La France – à qui les États-Unis sous Trump et Biden ont tacitement confié la gestion de la réponse occidentale à la question libanaise – répète à plusieurs reprises que sa position reste claire et n’a que trois exigences : des réformes, un Premier ministre réformateur et un président qui ne entraver les réformes. Depuis l’accord de Taëf d’octobre 1989, qui a valeur constitutionnelle, c’est le premier ministre (toujours un musulman sunnite) qui est chargé de conduire la politique de la nation, tandis que le pouvoir de nomination reste entre les mains du président.
A leur grande surprise, les réformistes libanais ont appris que la France encourageait secrètement la candidature de Suleiman Frangieh, ami proche depuis l’enfance du président syrien Bachar el-Assad et petit-fils d’un ancien président libanais, à la présidence et demandait aux Saoudiens de convaincre les députés libanais sunnites à voter en conséquence. Issu d’une ancienne famille politique du nord du Liban, Frangieh est l’incarnation d’un seigneur féodal classique, aligné sur l’axe Damas-Téhéran.
Sleiman Frangieh, chef du mouvement Marada, fait des gestes en parlant après avoir rencontré le patriarche maronite Bechara Boutros Al-Rai, le 30 octobre 2021. (Reuters)

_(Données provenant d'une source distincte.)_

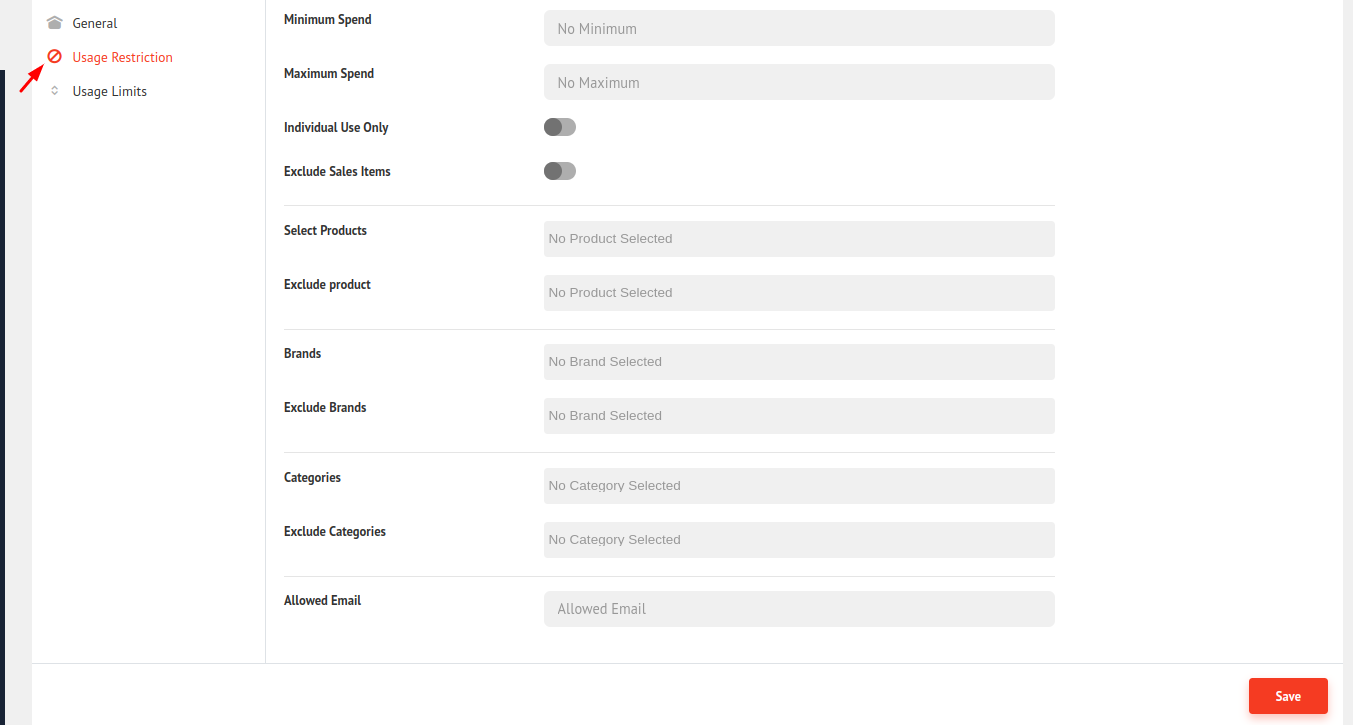Open the Exclude product dropdown

click(798, 293)
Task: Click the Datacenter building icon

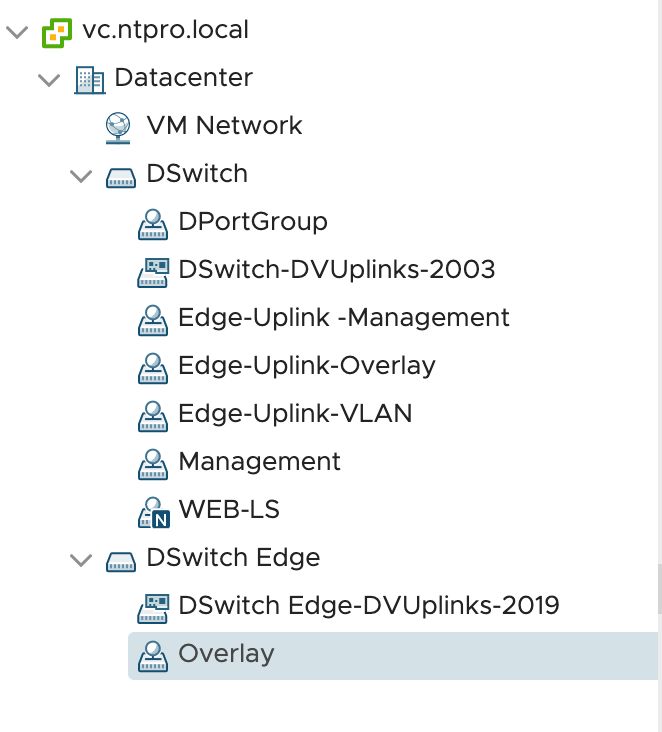Action: pos(90,80)

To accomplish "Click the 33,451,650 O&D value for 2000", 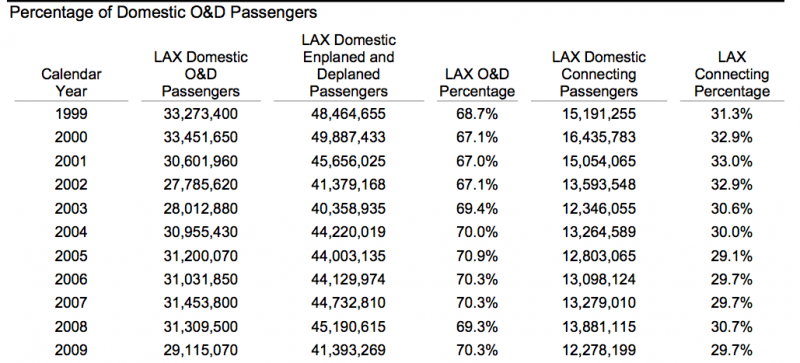I will [x=201, y=137].
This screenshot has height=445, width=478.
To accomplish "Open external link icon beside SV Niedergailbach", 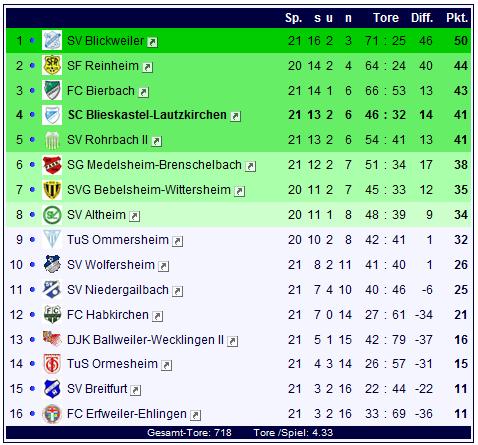I will pyautogui.click(x=178, y=291).
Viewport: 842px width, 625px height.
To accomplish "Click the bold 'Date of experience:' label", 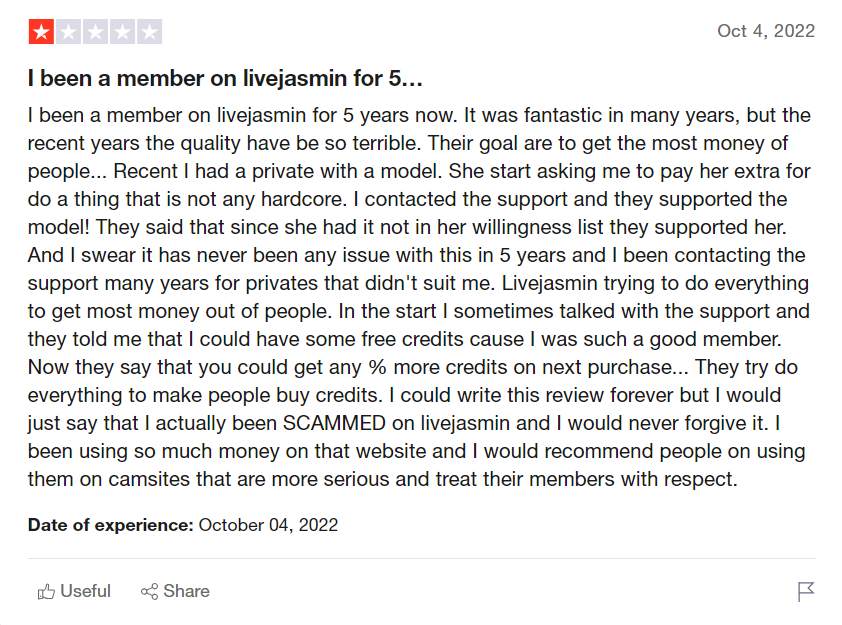I will point(110,525).
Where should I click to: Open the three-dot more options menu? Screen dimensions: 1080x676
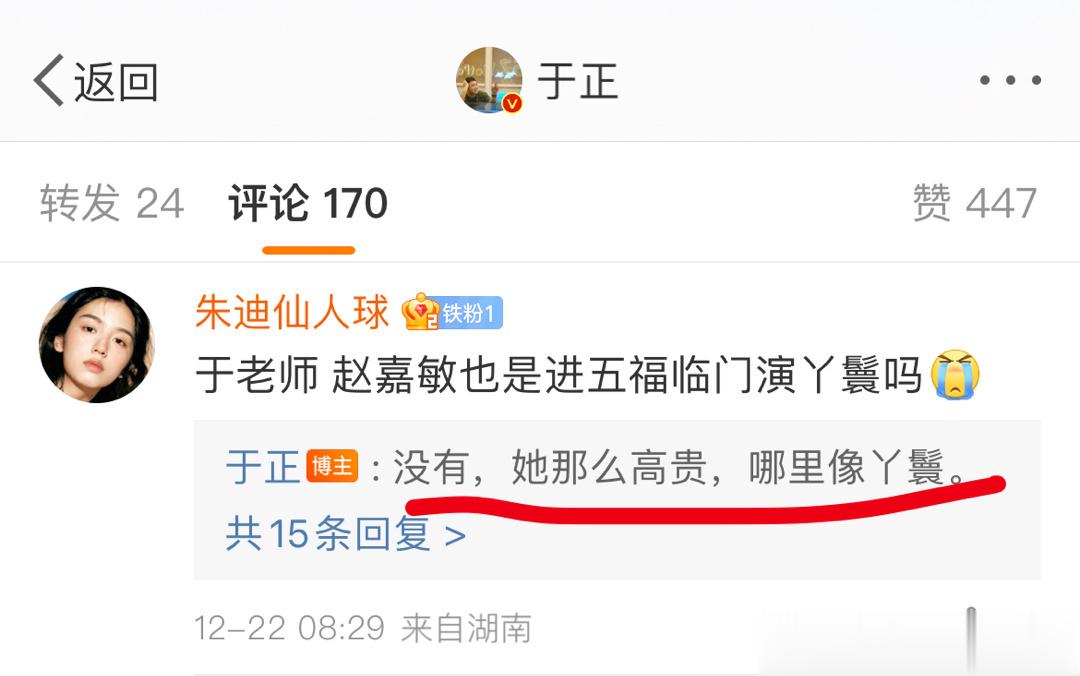point(1010,81)
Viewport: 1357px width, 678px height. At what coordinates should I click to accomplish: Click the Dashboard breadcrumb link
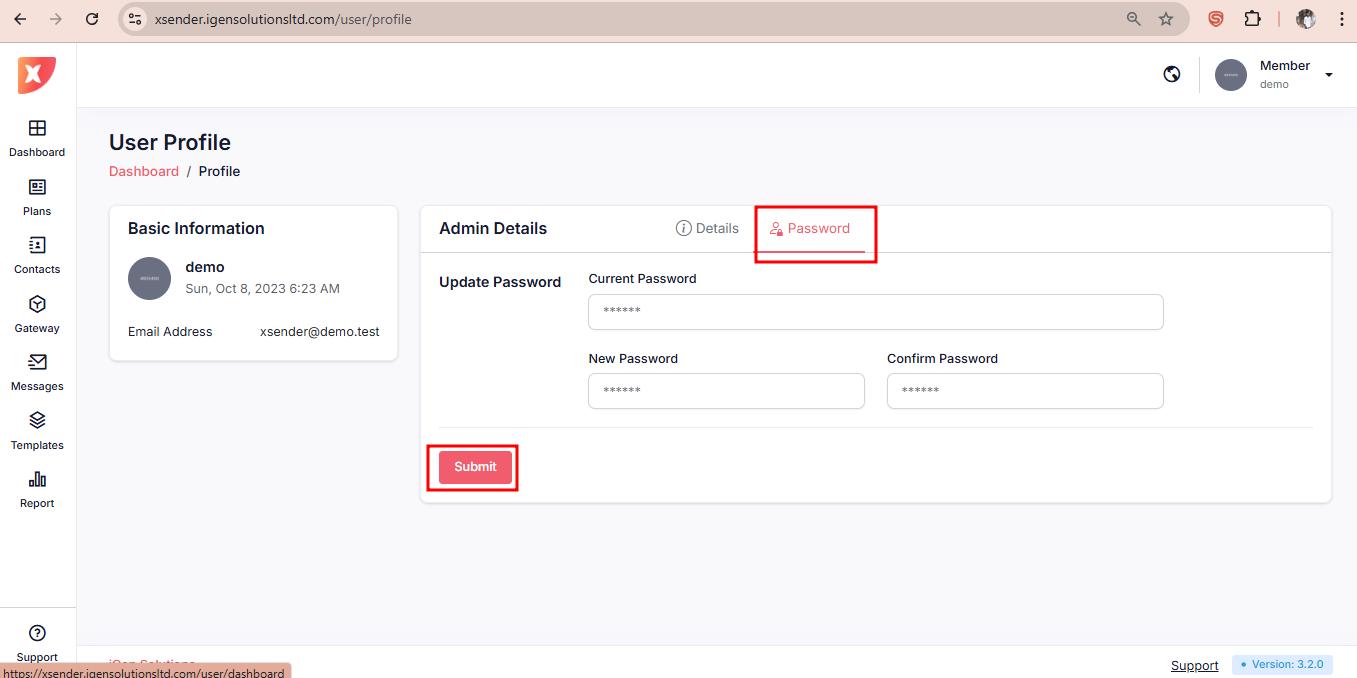(144, 171)
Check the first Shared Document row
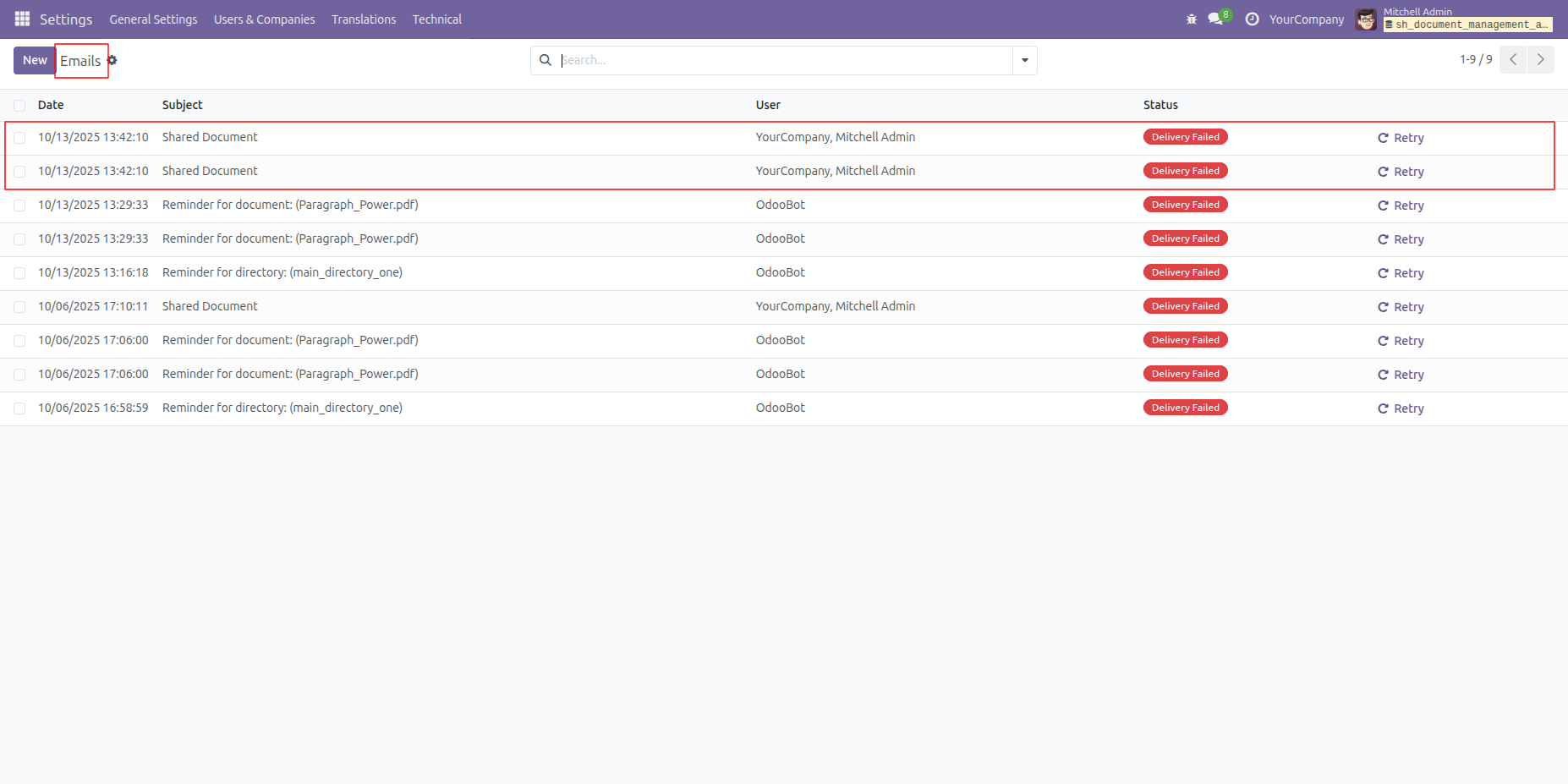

Il est évident que la France est prête à accepter de bonne foi les promesses de Frangieh de superviser un processus de réformes transparent. Étant donné le statut de Frangieh en tant que membre du cartel mafieux/milicien qui dirige le Liban, et compte tenu de ses alliances politiques, la France serait crédule à l’extrême de s’attendre à ce qu’il respecte ses engagements. Depuis la fin des années 1970, la Syrie et l’Iran n’ont occupé, volé ou instrumentalisé le Liban que pour satisfaire leurs intérêts de clocher. Ces deux pays ont déjà le président du Parlement libanais, Nabih Berri, dans leur poche. Pourquoi leur donner également la présidence (par laquelle passeront les nominations critiques pour le prochain Premier ministre, gouverneur de la banque centrale et commandant de l’armée libanaise) ? Ne faut-il pas profiter de la réconciliation irano-saoudienne pour obtenir un compromis sur une personnalité véritablement réformiste à la tête de l’Etat libanais ?
Il n’est pas malsain que la France cherche un jour à ramener la Syrie et l’Iran dans l’arène des nations. Mais leur remettre les clés du Liban est totalement incohérent.
Renaud Girard est un journaliste et écrivain français.